SET TASK: Revise the rows below by replacing "Instruction" with "Command" wherever it occurs, and leave everything else unchanged.

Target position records

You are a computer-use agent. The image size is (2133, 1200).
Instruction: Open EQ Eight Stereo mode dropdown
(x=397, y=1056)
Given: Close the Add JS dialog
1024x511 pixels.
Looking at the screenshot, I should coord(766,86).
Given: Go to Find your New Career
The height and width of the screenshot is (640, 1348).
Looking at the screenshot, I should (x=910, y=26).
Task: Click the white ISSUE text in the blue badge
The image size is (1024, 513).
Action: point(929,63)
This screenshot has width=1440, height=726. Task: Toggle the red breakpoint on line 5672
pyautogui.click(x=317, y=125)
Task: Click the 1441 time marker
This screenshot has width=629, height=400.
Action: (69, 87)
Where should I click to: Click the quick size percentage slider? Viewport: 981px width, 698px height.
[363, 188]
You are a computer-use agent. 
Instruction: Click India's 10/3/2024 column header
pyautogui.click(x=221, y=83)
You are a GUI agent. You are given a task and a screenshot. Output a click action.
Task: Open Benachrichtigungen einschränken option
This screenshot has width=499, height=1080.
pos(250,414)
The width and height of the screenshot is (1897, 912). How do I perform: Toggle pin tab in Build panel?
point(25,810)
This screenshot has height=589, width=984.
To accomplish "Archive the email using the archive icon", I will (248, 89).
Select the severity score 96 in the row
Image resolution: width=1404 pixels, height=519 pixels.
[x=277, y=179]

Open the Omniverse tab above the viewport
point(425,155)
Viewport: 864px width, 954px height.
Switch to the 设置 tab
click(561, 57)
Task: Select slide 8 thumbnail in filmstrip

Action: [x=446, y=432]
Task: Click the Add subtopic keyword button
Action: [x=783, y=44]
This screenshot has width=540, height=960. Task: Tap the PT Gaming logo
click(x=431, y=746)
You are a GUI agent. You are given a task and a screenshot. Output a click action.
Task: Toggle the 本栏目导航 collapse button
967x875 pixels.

SOLUTION TO THIS PROBLEM:
You are a computer-use agent. The image size is (2133, 1200).
Command: Open EQ Eight Stereo mode dropdown
(x=397, y=1056)
Given: Close the Add JS dialog
1024x511 pixels.
Looking at the screenshot, I should coord(766,86).
Given: Go to Find your New Career
The height and width of the screenshot is (640, 1348).
Looking at the screenshot, I should (x=910, y=26).
Task: Click the white ISSUE text in the blue badge
The image size is (1024, 513).
Action: point(929,63)
This screenshot has width=1440, height=726. Task: Toggle the red breakpoint on line 5672
pyautogui.click(x=317, y=125)
Task: Click the 1441 time marker
This screenshot has width=629, height=400.
Action: (69, 87)
Where should I click to: Click the quick size percentage slider? Viewport: 981px width, 698px height.
[363, 188]
You are a computer-use agent. 
Command: Click India's 10/3/2024 column header
pyautogui.click(x=221, y=83)
You are a GUI agent. You are given a task and a screenshot. Output a click action.
Task: Open Benachrichtigungen einschränken option
This screenshot has width=499, height=1080.
pos(250,414)
The width and height of the screenshot is (1897, 912). How do I perform: Toggle pin tab in Build panel?
point(25,810)
This screenshot has height=589, width=984.
To accomplish "Archive the email using the archive icon", I will (248, 89).
Select the severity score 96 in the row
Image resolution: width=1404 pixels, height=519 pixels.
[x=277, y=179]

Open the Omniverse tab above the viewport
point(425,155)
Viewport: 864px width, 954px height.
Switch to the 设置 tab
click(561, 57)
Task: Select slide 8 thumbnail in filmstrip

Action: [x=446, y=432]
Task: Click the Add subtopic keyword button
Action: [x=783, y=44]
This screenshot has width=540, height=960. Task: Tap the PT Gaming logo
click(x=431, y=746)
You are a GUI agent. You are given a task and a screenshot. Output a click action.
Task: Toggle the 本栏目导航 collapse button
967x875 pixels.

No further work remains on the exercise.